体が割れるように痛い。生理的な嫌悪感を感じる程の痛み。これが多分きっと死ぬということなんだろうと秋人は実感する。
傷口は黒くひび割れ治る予兆をみせてくれない。壊死しているのだろう。
秋人は前を見る。木々しか見えないそれでも歩く。せめて、誰か人を見つければ助かるかも知れないと希望を抱く。

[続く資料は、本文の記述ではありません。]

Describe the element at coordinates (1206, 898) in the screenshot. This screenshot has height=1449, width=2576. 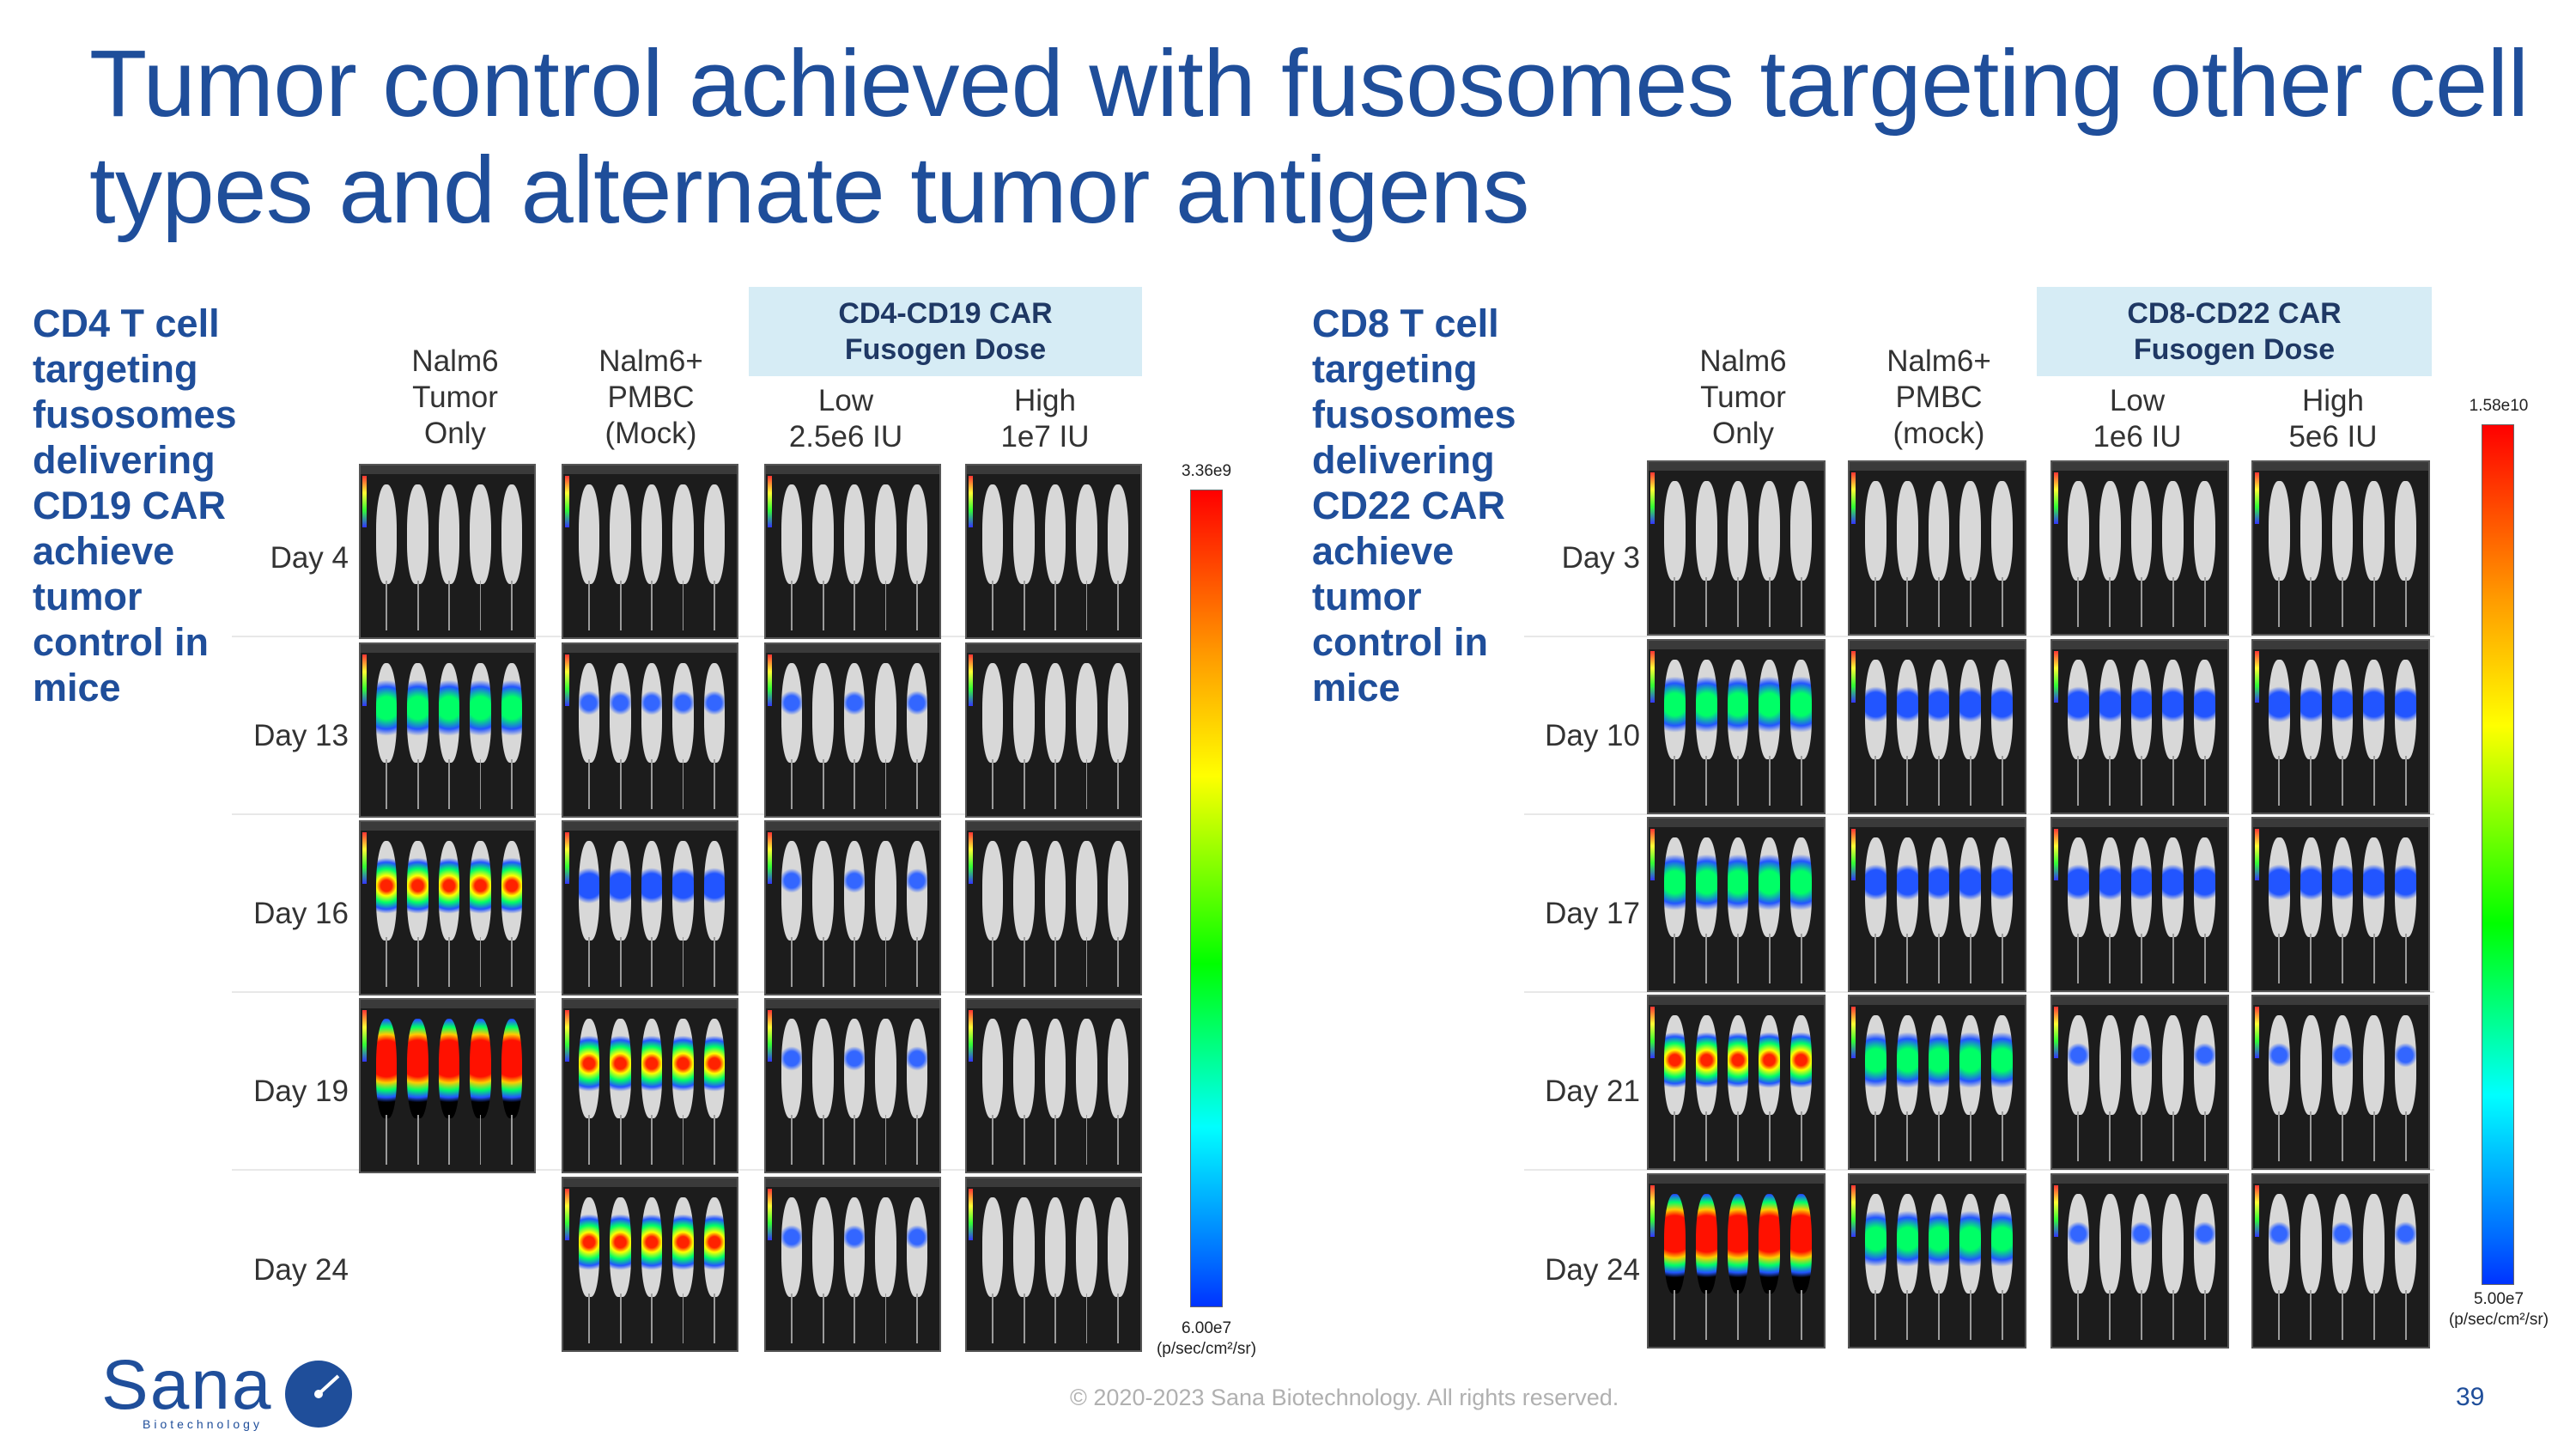
I see `left-colorbar` at that location.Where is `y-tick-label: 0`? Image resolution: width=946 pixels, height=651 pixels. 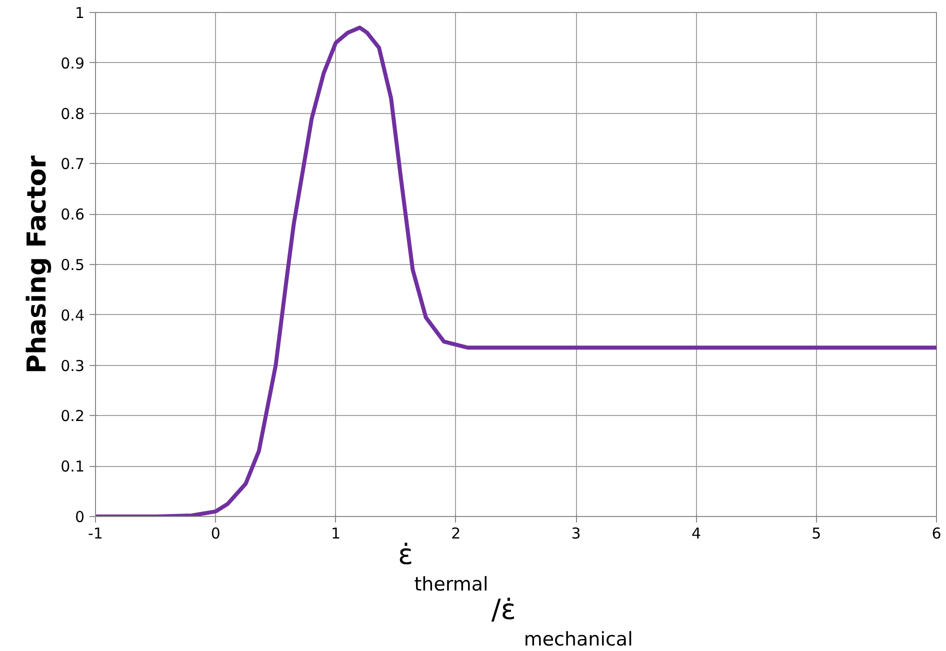 y-tick-label: 0 is located at coordinates (80, 517).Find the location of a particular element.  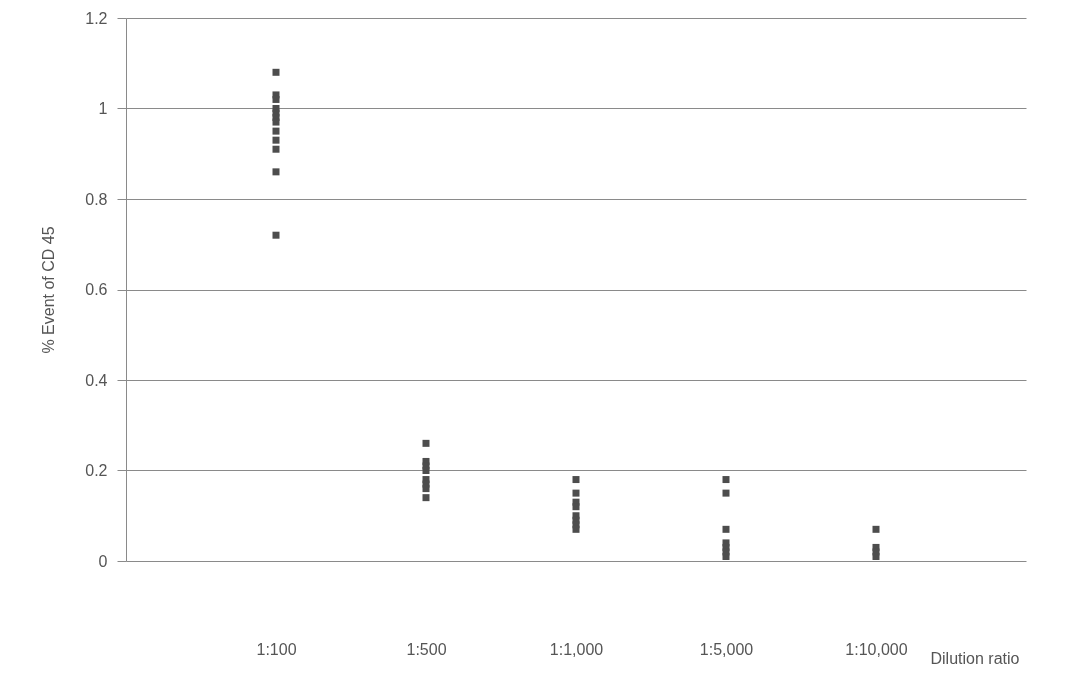

x-tick-label: 1:10,000 is located at coordinates (876, 649). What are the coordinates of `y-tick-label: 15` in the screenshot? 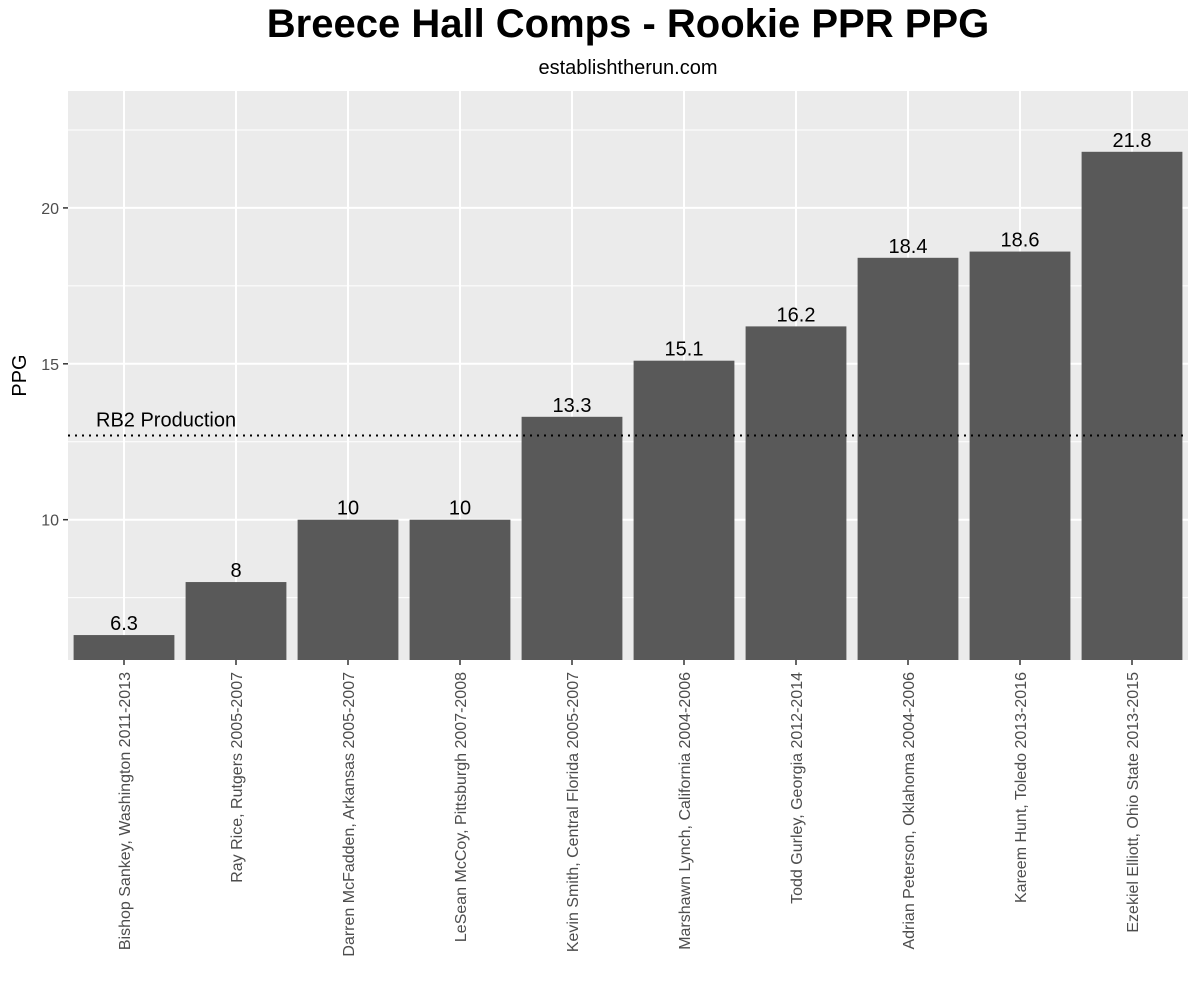 It's located at (50, 366).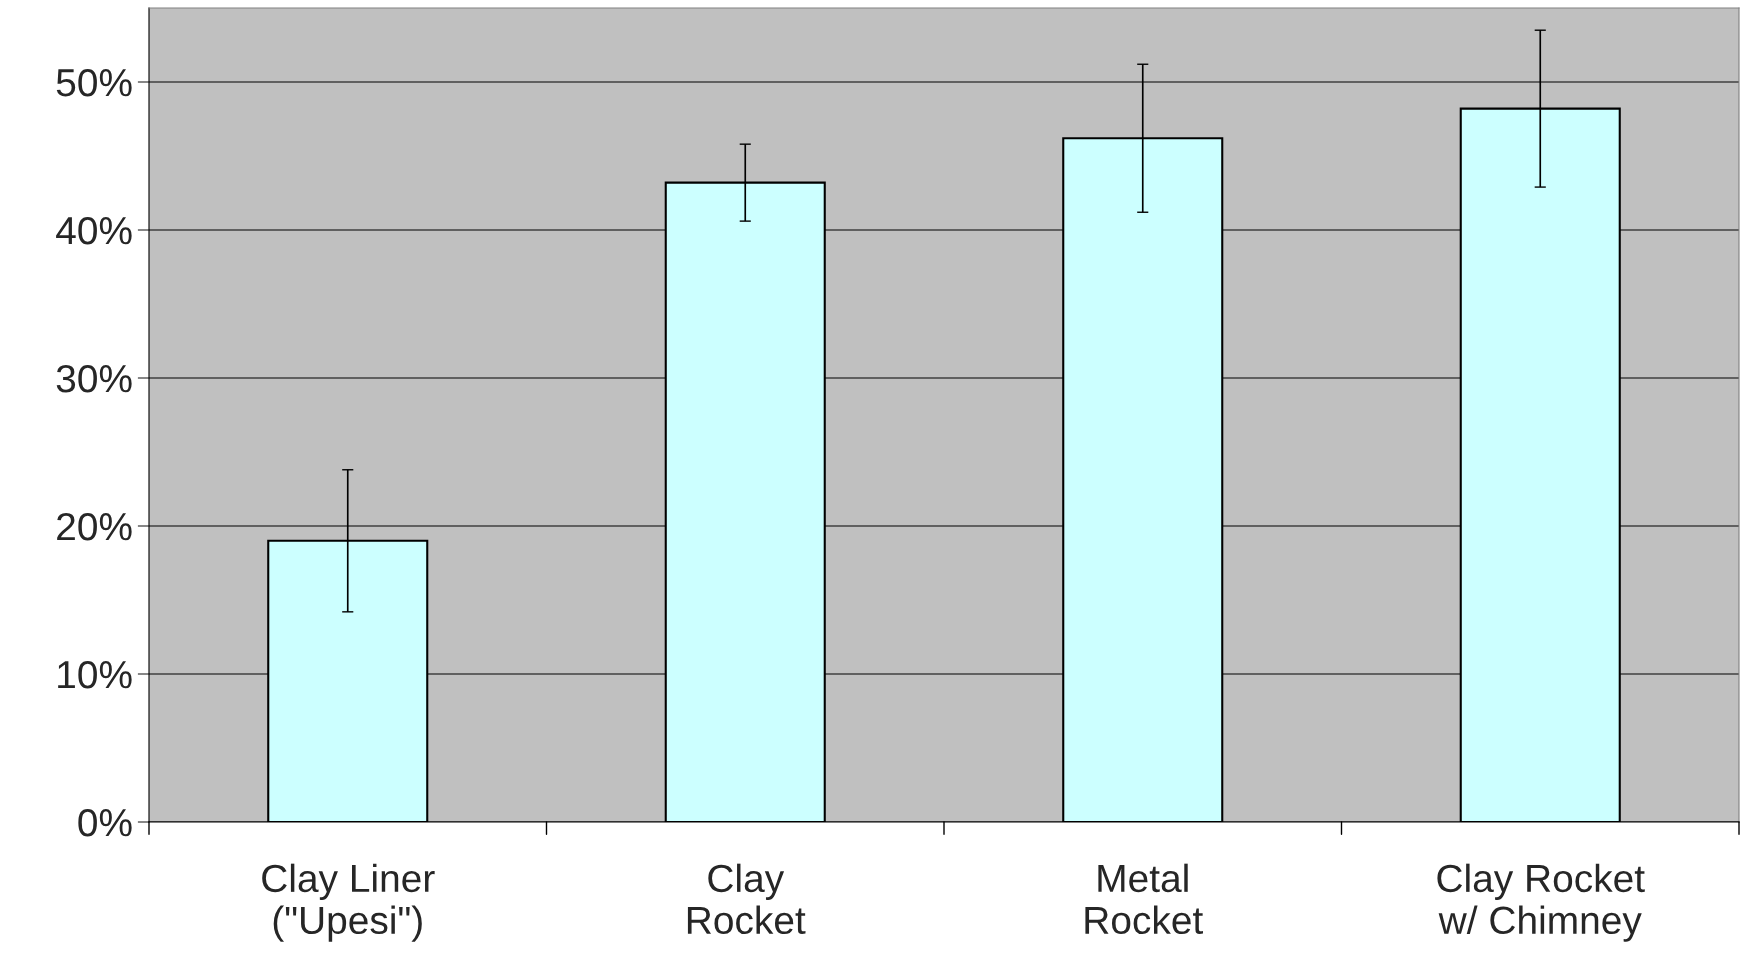  What do you see at coordinates (746, 899) in the screenshot?
I see `x-tick-label: Clay Rocket` at bounding box center [746, 899].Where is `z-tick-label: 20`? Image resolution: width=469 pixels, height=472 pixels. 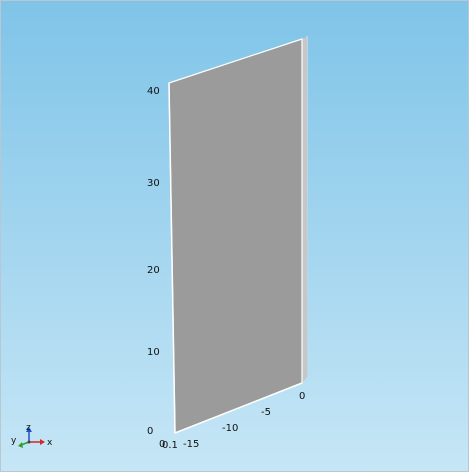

『死んで…たまるか・・・。まだ何もしてない・・・。』
出血量は大量で、実験体である秋人の体でもそう長く持たない。傷を抑え圧迫する。
それでも血は流れていく。
「もっと役に立つ力が良かったな・・・。」
呟く。死を受け入れての自嘲。
『考えるだけじゃなくて、漫画の主人公みたいな力だったら・・・。もっとマシに歩けたんだろうな。』
乾いた笑いが洩れ・・・声も洩れた。
「助けてよ。父さん。」
漏れる言葉に秋人は笑う。
何が最高の実験体だ。オチ<死>は出血多量だぞ。ざまぁみろ・・・。
最高の悪態をついてやる。ただ、もう声には出せない。
「大丈夫ですか?」
倒れた秋人に声をかける。
秋人が見上げた少女の瞳には歪な紋様。彼女が差し出した手を握り返すことはできなかったから、秋人は精一杯笑った。
思考が歪み秋人の風景が塗り換わっていく、秋人の思考だけでなく記憶すらも溶かしていく。
『やばい、限界・・・だよな・・・。』
ただ、月明かりに映える少女の姿は酷く綺麗だった。